Menschen funktionieren sehr ähnlich solange ein Prozess und Veränderungen nur langsam genug ablaufen, passt sich die Masse an - bis hin zu Diktaturen und gröbsten Grausamkeiten, wo alle zuschauen und nichts mehr dagegen tun.

Und dann sagen jene Frösche: oha, wie konnte das denn nun plötzlich passieren? :rolleyes:

LG
Any
 
Was mich wundert, wir leben in einer Welt voller Paradoxien. Einerseits wird sich über einzelne Wörter aufgeregt, dann wieder gibt es Filme wie Die tribute von Panem, der ab 12 Jahren freigegeben ist und wo Kinder sich gegenseitig ermorden sollen und da echt fiese Szenen bei sind.

Mir kommt es vor, als soll Gewalt salonfähig werden. Das finde ich bedenklich.

Musikuss, das wort dämlich und auch das Wort herrlich versuche ich auch zu vermeiden, ich sag lieber dumm oder toll. In alten Büchern stört es mich dennoch nicht, werden sie verwendet. Und die Gleichberechtigung zurücknehmen zu wollen hielte ich natürlich auch für verkehrt, Ich finde es gut, dass in Kinderbüchern und Filmen auch Mädchen Heldinnen sind und nicht nur Püppi-Beiwerk.

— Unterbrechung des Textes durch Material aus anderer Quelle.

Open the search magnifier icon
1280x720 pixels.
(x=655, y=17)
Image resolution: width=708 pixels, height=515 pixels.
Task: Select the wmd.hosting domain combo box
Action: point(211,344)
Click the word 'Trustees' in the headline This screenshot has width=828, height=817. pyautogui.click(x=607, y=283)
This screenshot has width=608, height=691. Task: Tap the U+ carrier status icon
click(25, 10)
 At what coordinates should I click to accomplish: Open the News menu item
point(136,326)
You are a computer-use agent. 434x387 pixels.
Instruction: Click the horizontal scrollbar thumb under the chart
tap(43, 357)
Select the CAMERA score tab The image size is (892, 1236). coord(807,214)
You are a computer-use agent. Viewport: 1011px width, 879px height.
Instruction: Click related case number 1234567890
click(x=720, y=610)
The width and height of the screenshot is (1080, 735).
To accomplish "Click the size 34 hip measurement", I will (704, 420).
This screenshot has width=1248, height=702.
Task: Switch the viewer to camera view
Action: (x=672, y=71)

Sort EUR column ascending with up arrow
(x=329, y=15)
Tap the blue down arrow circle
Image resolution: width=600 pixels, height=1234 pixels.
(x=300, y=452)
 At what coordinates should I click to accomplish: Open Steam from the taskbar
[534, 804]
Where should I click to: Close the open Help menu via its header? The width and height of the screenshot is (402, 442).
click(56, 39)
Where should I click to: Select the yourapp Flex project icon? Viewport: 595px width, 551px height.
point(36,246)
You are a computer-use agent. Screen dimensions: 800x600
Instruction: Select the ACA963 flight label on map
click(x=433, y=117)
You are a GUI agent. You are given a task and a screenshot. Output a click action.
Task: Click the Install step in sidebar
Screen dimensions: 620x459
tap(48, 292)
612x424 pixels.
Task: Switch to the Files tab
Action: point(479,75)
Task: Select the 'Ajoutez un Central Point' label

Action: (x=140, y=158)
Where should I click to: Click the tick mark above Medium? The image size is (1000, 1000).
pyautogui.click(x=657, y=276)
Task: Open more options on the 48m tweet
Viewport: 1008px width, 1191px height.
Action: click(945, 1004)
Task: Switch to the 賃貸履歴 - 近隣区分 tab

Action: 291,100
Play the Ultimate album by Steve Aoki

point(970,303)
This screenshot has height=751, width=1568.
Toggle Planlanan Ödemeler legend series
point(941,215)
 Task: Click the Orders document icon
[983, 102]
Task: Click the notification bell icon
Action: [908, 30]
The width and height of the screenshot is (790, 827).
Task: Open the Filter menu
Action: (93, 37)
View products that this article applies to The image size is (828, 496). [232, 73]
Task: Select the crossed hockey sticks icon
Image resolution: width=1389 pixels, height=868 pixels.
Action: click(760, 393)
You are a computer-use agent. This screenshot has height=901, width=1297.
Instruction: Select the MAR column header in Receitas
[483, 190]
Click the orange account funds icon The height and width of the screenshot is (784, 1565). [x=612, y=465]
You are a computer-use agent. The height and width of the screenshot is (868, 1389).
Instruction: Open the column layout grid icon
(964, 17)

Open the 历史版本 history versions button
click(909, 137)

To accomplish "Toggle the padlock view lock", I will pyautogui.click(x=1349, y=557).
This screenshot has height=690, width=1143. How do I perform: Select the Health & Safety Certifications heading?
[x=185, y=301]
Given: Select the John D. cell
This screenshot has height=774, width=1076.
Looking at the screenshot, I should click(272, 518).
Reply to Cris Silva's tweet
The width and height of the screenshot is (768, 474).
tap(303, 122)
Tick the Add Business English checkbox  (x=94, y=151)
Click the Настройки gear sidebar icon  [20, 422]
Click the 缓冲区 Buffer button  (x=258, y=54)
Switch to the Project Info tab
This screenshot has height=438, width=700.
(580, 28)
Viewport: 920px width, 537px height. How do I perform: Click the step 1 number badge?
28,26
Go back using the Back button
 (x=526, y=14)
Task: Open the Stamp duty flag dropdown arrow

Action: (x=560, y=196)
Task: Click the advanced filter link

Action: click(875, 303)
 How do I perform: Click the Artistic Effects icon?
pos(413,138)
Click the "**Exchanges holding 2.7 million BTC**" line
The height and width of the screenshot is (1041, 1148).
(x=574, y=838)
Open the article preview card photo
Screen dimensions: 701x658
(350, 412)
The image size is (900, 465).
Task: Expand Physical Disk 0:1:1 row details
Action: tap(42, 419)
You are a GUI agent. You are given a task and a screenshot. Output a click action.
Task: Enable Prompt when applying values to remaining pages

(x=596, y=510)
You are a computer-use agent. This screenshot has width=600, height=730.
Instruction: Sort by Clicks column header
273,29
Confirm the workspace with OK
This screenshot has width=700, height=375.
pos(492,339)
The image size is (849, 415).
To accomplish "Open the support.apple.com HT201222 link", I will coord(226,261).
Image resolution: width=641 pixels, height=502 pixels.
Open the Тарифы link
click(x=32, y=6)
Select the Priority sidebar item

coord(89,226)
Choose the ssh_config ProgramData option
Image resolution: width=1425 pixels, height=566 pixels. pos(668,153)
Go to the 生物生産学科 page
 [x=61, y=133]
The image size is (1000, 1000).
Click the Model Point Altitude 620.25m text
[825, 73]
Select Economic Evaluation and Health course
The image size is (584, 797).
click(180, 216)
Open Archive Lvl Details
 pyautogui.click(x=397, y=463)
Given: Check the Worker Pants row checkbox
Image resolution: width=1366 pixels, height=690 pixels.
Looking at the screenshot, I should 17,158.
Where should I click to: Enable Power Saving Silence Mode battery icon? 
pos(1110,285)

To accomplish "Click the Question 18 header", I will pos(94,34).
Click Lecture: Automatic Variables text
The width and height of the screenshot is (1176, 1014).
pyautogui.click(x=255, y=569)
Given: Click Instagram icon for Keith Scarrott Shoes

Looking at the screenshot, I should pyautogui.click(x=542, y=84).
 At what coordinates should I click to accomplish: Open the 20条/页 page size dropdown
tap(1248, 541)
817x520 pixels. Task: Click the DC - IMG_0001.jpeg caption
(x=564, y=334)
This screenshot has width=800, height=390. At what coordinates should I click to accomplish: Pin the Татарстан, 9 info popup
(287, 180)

Auf die Idee z.B. alte Serien neu zu überarbeiten, käme ich dennoch nicht. Im Gegenteil, es zeigt die Perversion der entsprechenden Zeit und auch warum Frauen für ihre Rechte massiv kämpfen und es heute noch tun müssen (ich bleibe da nicht im eigenen Dunstkreis, ich meine vor allem global).

Es wirkt arg befremdlich, wenn Püppiweibchen hübsch zurechtgemacht neben dem glorreichen 70er-Jahre-Helden steht und eigentlich nix tut, ausser nett aussehen zu sollen oder um ihn zur Hilfe zu rufen. Das hat schon die Qualität einer Komödie, aus heutiger Perspektive. Alte Marvel Comics sind da ähnlich absurd wahrzunehmen.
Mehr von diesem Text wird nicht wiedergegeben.